Seeing this gap in SFL’s public image, she decided to take on the project of rebranding the series in a new format of an engaging, youth-oriented podcast.

“When I got involved with the webinar series last year, one of the reasons I was recommended was because people thought that I had an interesting and unconventional perspective on libertarianism,” Little said. “As the host of a podcast, it’s important not just to have good guests and content but to be a personality that people are interested in, whether they are in agreement or not.”

Little cites her location at Appalachian one of the reasons she first got involved in political activism, which started with a protest she helped organize for Eustace Conway, when the city government tried to shut down the Turtle Island Preserve in 2012 due to violations of building codes. Little’s protest drew over 50 participants from across the country and attracted media attention.

“That experience with doing really successful activism and mobilizing the community made me want to get more involved and be available as a resource to help students elsewhere do similar things for members of their communities,” she said.

The initial podcast was as far-reaching as intended for the international organization, with higher hopes for powerful future broadcasts and publicity through the Internet.

“With social media, no geographic distance is too far to be a participant in events like this, especially because it was online,” said Chance Davies, a college student from Canada who provided the audience question for the initial podcast. “I believe that both Canadian youth, as well as American youth share very similar political views, and I don’t see regional differences to be very evident.”

For now, the podcast is all about using the Internet in generating buzz and sparking thoughtful discussion amongst a politically strong generation, wherever or whoever they may be.

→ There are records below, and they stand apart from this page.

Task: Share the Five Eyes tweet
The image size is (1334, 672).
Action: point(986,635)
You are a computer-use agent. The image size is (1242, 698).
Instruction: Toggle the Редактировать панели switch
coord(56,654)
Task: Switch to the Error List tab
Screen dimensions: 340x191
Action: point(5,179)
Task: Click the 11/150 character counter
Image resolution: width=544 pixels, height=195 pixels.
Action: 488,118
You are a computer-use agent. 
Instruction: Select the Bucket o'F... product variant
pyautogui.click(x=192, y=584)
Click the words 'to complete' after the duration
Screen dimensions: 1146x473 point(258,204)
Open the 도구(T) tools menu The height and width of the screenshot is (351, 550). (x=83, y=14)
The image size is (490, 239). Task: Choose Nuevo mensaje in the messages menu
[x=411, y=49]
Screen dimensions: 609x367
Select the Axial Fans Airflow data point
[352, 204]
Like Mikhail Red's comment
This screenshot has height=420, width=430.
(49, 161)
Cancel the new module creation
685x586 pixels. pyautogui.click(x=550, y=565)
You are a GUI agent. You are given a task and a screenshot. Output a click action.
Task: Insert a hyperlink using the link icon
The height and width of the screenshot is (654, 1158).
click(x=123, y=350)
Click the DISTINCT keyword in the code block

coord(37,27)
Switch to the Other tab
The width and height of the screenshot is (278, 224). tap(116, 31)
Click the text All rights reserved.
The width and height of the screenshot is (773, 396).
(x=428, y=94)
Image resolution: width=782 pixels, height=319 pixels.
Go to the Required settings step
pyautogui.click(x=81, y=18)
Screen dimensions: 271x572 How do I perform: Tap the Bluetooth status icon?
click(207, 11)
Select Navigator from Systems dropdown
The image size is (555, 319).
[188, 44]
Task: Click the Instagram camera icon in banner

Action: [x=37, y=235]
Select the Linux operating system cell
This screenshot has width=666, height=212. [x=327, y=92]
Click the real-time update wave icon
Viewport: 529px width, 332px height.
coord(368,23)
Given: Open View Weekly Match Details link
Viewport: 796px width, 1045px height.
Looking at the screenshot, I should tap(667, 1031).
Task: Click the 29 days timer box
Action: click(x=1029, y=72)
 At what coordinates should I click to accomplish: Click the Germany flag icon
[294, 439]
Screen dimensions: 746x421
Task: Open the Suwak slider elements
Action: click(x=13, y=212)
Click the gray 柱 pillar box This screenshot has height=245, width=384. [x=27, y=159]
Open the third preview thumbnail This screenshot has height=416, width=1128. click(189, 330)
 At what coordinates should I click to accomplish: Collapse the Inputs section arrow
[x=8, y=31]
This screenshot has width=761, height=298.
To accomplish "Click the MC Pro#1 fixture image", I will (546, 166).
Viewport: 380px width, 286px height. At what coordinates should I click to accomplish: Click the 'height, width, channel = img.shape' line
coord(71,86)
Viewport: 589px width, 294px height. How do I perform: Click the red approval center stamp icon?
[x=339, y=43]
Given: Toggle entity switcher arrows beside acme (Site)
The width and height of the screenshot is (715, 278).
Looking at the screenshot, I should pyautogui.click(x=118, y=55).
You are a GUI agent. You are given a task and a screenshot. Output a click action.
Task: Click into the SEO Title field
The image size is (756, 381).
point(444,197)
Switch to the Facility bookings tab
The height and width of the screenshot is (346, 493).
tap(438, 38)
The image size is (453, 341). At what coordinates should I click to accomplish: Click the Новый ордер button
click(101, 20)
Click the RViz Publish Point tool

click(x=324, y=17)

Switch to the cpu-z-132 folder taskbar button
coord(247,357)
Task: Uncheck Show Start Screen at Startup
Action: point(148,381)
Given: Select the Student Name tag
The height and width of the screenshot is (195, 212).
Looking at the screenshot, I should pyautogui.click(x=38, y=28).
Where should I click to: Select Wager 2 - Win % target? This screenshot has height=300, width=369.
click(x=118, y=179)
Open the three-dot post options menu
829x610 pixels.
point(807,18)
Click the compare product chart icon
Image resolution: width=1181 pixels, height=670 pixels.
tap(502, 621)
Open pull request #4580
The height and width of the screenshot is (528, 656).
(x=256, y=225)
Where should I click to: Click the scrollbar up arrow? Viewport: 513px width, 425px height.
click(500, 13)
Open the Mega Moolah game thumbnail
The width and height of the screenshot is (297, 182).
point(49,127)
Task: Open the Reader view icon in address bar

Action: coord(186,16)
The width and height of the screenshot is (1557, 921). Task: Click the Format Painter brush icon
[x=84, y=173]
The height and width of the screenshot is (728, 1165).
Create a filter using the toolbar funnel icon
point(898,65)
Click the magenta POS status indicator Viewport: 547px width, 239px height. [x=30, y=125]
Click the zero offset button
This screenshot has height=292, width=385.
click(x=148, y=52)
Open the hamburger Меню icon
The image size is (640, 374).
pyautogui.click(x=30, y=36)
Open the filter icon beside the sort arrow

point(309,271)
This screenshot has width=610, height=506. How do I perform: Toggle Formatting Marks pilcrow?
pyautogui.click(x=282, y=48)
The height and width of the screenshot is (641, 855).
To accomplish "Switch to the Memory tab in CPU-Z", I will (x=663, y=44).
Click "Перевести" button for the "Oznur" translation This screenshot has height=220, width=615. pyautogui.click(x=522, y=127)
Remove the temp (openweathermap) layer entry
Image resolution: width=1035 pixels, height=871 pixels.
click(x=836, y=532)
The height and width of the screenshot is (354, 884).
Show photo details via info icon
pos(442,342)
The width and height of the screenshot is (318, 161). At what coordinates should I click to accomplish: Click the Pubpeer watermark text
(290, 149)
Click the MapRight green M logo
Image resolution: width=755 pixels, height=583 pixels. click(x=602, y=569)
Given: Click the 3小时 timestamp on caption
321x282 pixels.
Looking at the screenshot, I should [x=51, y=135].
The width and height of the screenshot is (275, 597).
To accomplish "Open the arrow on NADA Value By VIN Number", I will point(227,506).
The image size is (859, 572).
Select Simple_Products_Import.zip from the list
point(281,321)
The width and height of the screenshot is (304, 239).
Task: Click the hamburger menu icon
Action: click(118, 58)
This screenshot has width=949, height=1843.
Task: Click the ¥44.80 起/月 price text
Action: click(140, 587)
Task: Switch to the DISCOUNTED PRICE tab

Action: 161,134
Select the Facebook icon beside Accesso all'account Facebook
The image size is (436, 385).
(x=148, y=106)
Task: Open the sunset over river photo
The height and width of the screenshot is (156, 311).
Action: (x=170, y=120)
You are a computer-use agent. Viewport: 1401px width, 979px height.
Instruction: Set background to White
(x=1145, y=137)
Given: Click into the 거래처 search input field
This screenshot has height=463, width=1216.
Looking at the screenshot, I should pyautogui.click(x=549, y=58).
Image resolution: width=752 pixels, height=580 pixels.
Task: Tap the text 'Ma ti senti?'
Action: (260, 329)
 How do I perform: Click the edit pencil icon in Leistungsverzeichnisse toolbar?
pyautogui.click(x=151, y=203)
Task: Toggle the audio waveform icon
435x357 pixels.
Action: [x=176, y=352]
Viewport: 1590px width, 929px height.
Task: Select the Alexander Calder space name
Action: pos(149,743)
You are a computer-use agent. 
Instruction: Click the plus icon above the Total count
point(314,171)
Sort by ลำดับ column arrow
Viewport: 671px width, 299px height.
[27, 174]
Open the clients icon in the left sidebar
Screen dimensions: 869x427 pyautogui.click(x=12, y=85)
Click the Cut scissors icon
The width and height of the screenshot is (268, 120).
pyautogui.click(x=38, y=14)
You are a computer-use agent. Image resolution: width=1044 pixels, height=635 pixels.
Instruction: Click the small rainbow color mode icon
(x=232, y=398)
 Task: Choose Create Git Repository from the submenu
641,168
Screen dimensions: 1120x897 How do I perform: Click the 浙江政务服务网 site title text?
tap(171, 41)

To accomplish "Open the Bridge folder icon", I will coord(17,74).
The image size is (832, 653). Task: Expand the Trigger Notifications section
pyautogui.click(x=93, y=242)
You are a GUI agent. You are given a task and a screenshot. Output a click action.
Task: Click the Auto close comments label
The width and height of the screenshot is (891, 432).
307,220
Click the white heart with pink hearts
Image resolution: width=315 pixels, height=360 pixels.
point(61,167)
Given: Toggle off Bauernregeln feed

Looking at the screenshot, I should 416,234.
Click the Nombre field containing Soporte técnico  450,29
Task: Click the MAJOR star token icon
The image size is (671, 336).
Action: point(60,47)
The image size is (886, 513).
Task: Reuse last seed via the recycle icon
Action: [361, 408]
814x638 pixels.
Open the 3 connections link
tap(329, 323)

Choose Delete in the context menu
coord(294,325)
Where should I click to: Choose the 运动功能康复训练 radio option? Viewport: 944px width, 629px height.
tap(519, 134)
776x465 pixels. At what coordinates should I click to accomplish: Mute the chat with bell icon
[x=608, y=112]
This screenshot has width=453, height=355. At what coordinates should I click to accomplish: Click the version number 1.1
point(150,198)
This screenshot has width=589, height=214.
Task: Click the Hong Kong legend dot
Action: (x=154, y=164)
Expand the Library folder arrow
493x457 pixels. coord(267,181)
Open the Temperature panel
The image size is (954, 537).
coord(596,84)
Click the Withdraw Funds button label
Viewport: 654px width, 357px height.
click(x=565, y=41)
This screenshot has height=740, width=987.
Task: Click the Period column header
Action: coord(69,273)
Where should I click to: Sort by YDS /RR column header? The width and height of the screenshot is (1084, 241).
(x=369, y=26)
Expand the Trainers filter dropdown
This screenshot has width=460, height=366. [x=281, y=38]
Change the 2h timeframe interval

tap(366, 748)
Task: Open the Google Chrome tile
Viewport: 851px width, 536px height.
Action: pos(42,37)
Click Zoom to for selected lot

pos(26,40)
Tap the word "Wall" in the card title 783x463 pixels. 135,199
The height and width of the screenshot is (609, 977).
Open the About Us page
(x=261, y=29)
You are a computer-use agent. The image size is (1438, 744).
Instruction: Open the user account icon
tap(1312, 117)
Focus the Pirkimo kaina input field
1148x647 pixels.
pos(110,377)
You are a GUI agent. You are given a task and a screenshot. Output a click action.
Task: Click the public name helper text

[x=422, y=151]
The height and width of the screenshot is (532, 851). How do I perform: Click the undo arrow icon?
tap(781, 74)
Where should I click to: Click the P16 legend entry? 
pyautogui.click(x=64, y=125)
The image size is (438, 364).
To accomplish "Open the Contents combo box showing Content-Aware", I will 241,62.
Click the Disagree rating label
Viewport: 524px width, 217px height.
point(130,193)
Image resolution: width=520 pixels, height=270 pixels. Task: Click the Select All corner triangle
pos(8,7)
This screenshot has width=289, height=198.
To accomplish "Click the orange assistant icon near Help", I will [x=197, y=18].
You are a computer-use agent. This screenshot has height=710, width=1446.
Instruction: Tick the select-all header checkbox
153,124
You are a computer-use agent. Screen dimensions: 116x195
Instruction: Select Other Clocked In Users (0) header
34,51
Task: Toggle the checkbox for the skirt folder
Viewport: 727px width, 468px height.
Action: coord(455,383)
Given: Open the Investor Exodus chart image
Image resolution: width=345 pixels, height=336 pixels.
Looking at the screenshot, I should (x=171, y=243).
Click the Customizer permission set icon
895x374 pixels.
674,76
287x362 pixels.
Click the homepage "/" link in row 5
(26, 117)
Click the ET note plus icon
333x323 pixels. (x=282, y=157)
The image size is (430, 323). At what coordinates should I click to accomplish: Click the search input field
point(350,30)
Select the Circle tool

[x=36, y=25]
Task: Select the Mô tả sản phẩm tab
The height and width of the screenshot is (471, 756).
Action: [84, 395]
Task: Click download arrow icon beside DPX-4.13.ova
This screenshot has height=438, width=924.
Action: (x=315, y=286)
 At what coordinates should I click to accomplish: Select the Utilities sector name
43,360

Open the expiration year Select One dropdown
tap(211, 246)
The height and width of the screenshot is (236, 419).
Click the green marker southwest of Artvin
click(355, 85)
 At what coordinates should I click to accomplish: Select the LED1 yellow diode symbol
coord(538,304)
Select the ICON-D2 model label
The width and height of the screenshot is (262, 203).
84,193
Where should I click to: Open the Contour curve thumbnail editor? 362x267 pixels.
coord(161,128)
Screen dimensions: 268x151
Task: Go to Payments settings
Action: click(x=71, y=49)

“If you put a cover on a book that says ‘Taxation is Theft and I Own 100 Guns, and I Kind of Support Marijuana Legalization and Gay Marriage,’ it’s hard to get people who care about social justice, environmentalism and corporate capitalism to pick it up,” Little said. “We aren’t trying to convince anyone to vote a certain way or have the same beliefs, but to engage in a conversation about relevant issues from a perspective that might be new to them.”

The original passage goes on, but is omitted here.